◆ **Assignment**:
All of the records must come back exactly as they were given.

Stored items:
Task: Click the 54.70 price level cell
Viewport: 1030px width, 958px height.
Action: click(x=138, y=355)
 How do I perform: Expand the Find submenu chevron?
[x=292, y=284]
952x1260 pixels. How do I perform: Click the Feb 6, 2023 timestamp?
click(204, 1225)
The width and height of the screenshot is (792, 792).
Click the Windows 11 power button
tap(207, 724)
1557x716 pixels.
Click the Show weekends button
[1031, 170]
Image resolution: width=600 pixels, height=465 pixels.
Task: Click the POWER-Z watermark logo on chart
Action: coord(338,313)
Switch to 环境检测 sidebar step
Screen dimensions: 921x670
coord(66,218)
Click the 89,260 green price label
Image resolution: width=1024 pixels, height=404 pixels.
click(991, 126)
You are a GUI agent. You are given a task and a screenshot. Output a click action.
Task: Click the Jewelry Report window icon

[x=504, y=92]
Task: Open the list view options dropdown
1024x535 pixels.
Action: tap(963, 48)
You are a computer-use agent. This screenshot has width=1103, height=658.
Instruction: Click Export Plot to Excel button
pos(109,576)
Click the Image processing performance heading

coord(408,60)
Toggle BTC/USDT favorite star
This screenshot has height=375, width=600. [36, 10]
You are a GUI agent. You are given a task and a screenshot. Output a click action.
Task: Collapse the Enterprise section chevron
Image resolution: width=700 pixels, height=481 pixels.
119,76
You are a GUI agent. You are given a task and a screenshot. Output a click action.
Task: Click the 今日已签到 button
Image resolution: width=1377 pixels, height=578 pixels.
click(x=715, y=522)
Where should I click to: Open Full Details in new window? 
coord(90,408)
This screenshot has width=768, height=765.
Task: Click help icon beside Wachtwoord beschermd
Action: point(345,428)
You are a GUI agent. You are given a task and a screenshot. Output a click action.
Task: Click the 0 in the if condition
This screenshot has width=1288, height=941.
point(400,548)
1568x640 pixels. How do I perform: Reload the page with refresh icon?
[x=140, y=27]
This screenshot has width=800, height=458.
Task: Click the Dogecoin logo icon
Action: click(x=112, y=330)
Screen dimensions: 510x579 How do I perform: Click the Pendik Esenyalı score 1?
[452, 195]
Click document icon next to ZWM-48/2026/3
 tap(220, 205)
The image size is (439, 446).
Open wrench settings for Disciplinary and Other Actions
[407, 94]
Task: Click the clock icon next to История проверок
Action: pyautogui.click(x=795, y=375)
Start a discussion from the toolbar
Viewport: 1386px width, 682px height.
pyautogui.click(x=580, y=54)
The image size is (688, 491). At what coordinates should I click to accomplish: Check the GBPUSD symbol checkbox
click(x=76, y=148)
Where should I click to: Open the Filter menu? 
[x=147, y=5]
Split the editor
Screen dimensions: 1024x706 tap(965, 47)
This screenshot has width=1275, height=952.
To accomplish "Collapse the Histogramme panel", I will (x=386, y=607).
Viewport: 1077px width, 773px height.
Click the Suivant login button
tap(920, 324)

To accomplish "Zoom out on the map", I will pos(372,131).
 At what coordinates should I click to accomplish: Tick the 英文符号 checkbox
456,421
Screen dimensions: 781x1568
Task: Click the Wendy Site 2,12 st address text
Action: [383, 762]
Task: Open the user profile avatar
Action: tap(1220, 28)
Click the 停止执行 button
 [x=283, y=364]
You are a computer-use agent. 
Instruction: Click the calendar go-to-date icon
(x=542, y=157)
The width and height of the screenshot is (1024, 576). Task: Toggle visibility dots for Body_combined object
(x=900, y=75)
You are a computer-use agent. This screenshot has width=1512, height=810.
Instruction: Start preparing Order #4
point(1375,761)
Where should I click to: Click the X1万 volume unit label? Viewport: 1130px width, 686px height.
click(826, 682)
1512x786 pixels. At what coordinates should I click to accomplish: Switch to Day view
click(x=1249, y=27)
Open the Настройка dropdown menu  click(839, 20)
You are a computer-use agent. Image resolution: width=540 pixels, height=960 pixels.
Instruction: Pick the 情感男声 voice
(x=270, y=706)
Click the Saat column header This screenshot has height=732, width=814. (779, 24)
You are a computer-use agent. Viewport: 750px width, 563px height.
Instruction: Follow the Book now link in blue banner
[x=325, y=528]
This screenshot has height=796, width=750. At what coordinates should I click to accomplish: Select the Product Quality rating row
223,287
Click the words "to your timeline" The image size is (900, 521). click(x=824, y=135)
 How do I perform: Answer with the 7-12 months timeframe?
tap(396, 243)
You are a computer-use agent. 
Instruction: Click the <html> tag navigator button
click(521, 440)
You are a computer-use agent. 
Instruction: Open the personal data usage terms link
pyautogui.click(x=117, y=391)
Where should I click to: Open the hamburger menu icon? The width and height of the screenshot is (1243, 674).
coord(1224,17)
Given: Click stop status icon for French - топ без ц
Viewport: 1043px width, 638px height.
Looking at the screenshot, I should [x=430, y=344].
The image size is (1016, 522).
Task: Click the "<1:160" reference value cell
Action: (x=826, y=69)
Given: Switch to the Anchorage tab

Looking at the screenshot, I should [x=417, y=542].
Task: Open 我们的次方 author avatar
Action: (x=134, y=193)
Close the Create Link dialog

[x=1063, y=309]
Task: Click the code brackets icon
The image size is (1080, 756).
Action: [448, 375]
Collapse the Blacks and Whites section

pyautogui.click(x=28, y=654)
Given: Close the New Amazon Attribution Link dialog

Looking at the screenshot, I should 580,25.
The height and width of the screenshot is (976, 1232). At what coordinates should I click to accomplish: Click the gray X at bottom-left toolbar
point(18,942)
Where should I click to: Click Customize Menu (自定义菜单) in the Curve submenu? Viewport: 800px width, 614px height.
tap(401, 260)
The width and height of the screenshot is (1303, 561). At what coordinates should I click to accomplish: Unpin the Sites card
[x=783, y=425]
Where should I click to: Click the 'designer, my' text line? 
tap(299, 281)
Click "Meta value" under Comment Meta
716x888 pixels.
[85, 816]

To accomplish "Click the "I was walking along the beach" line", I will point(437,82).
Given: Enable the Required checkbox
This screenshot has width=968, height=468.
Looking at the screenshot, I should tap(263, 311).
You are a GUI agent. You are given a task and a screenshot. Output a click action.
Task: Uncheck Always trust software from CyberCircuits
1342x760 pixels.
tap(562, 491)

◆ **Reply to the exercise**:
Task: Click the 54.70 price level cell
Viewport: 1030px width, 958px height.
Action: click(x=138, y=355)
 How do I perform: Expand the Find submenu chevron?
[x=292, y=284]
952x1260 pixels. How do I perform: Click the Feb 6, 2023 timestamp?
click(204, 1225)
The width and height of the screenshot is (792, 792).
Click the Windows 11 power button
tap(207, 724)
1557x716 pixels.
Click the Show weekends button
[1031, 170]
Image resolution: width=600 pixels, height=465 pixels.
Task: Click the POWER-Z watermark logo on chart
Action: coord(338,313)
Switch to 环境检测 sidebar step
Screen dimensions: 921x670
coord(66,218)
Click the 89,260 green price label
Image resolution: width=1024 pixels, height=404 pixels.
click(991, 126)
You are a GUI agent. You are given a task and a screenshot. Output a click action.
Task: Click the Jewelry Report window icon

[x=504, y=92]
Task: Open the list view options dropdown
1024x535 pixels.
Action: tap(963, 48)
You are a computer-use agent. This screenshot has width=1103, height=658.
Instruction: Click Export Plot to Excel button
pos(109,576)
Click the Image processing performance heading

coord(408,60)
Toggle BTC/USDT favorite star
This screenshot has height=375, width=600. [36, 10]
You are a GUI agent. You are given a task and a screenshot. Output a click action.
Task: Collapse the Enterprise section chevron
Image resolution: width=700 pixels, height=481 pixels.
119,76
You are a GUI agent. You are given a task and a screenshot. Output a click action.
Task: Click the 今日已签到 button
Image resolution: width=1377 pixels, height=578 pixels.
click(x=715, y=522)
Where should I click to: Open Full Details in new window? 
coord(90,408)
This screenshot has width=768, height=765.
Task: Click help icon beside Wachtwoord beschermd
Action: point(345,428)
You are a GUI agent. You are given a task and a screenshot. Output a click action.
Task: Click the 0 in the if condition
This screenshot has width=1288, height=941.
point(400,548)
1568x640 pixels. How do I perform: Reload the page with refresh icon?
[x=140, y=27]
This screenshot has width=800, height=458.
Task: Click the Dogecoin logo icon
Action: click(x=112, y=330)
Screen dimensions: 510x579 How do I perform: Click the Pendik Esenyalı score 1?
[452, 195]
Click document icon next to ZWM-48/2026/3
 tap(220, 205)
The image size is (439, 446).
Open wrench settings for Disciplinary and Other Actions
[407, 94]
Task: Click the clock icon next to История проверок
Action: pyautogui.click(x=795, y=375)
Start a discussion from the toolbar
Viewport: 1386px width, 682px height.
pyautogui.click(x=580, y=54)
The image size is (688, 491). At what coordinates should I click to accomplish: Check the GBPUSD symbol checkbox
click(x=76, y=148)
Where should I click to: Open the Filter menu? 
[x=147, y=5]
Split the editor
Screen dimensions: 1024x706 tap(965, 47)
This screenshot has width=1275, height=952.
To accomplish "Collapse the Histogramme panel", I will (x=386, y=607).
Viewport: 1077px width, 773px height.
Click the Suivant login button
tap(920, 324)

To accomplish "Zoom out on the map", I will pos(372,131).
 At what coordinates should I click to accomplish: Tick the 英文符号 checkbox
456,421
Screen dimensions: 781x1568
Task: Click the Wendy Site 2,12 st address text
Action: [383, 762]
Task: Open the user profile avatar
Action: tap(1220, 28)
Click the 停止执行 button
 [x=283, y=364]
You are a computer-use agent. 
Instruction: Click the calendar go-to-date icon
(x=542, y=157)
The width and height of the screenshot is (1024, 576). Task: Toggle visibility dots for Body_combined object
(x=900, y=75)
You are a computer-use agent. This screenshot has width=1512, height=810.
Instruction: Start preparing Order #4
point(1375,761)
Where should I click to: Click the X1万 volume unit label? Viewport: 1130px width, 686px height.
click(826, 682)
1512x786 pixels. At what coordinates should I click to accomplish: Switch to Day view
click(x=1249, y=27)
Open the Настройка dropdown menu  click(839, 20)
You are a computer-use agent. Image resolution: width=540 pixels, height=960 pixels.
Instruction: Pick the 情感男声 voice
(x=270, y=706)
Click the Saat column header This screenshot has height=732, width=814. (779, 24)
You are a computer-use agent. Viewport: 750px width, 563px height.
Instruction: Follow the Book now link in blue banner
[x=325, y=528]
This screenshot has height=796, width=750. At what coordinates should I click to accomplish: Select the Product Quality rating row
223,287
Click the words "to your timeline" The image size is (900, 521). click(x=824, y=135)
 How do I perform: Answer with the 7-12 months timeframe?
tap(396, 243)
You are a computer-use agent. 
Instruction: Click the <html> tag navigator button
click(521, 440)
You are a computer-use agent. 
Instruction: Open the personal data usage terms link
pyautogui.click(x=117, y=391)
Where should I click to: Open the hamburger menu icon? The width and height of the screenshot is (1243, 674).
coord(1224,17)
Given: Click stop status icon for French - топ без ц
Viewport: 1043px width, 638px height.
Looking at the screenshot, I should [x=430, y=344].
The image size is (1016, 522).
Task: Click the "<1:160" reference value cell
Action: (x=826, y=69)
Given: Switch to the Anchorage tab

Looking at the screenshot, I should [x=417, y=542].
Task: Open 我们的次方 author avatar
Action: (x=134, y=193)
Close the Create Link dialog

[x=1063, y=309]
Task: Click the code brackets icon
The image size is (1080, 756).
Action: [448, 375]
Collapse the Blacks and Whites section

pyautogui.click(x=28, y=654)
Given: Close the New Amazon Attribution Link dialog

Looking at the screenshot, I should 580,25.
The height and width of the screenshot is (976, 1232). At what coordinates should I click to accomplish: Click the gray X at bottom-left toolbar
point(18,942)
Where should I click to: Click Customize Menu (自定义菜单) in the Curve submenu? Viewport: 800px width, 614px height.
tap(401, 260)
The width and height of the screenshot is (1303, 561). At what coordinates should I click to accomplish: Unpin the Sites card
[x=783, y=425]
Where should I click to: Click the 'designer, my' text line? 
tap(299, 281)
Click "Meta value" under Comment Meta
716x888 pixels.
[85, 816]

To accomplish "Click the "I was walking along the beach" line", I will point(437,82).
Given: Enable the Required checkbox
This screenshot has width=968, height=468.
Looking at the screenshot, I should tap(263, 311).
You are a GUI agent. You are given a task and a screenshot. Output a click action.
Task: Uncheck Always trust software from CyberCircuits
1342x760 pixels.
tap(562, 491)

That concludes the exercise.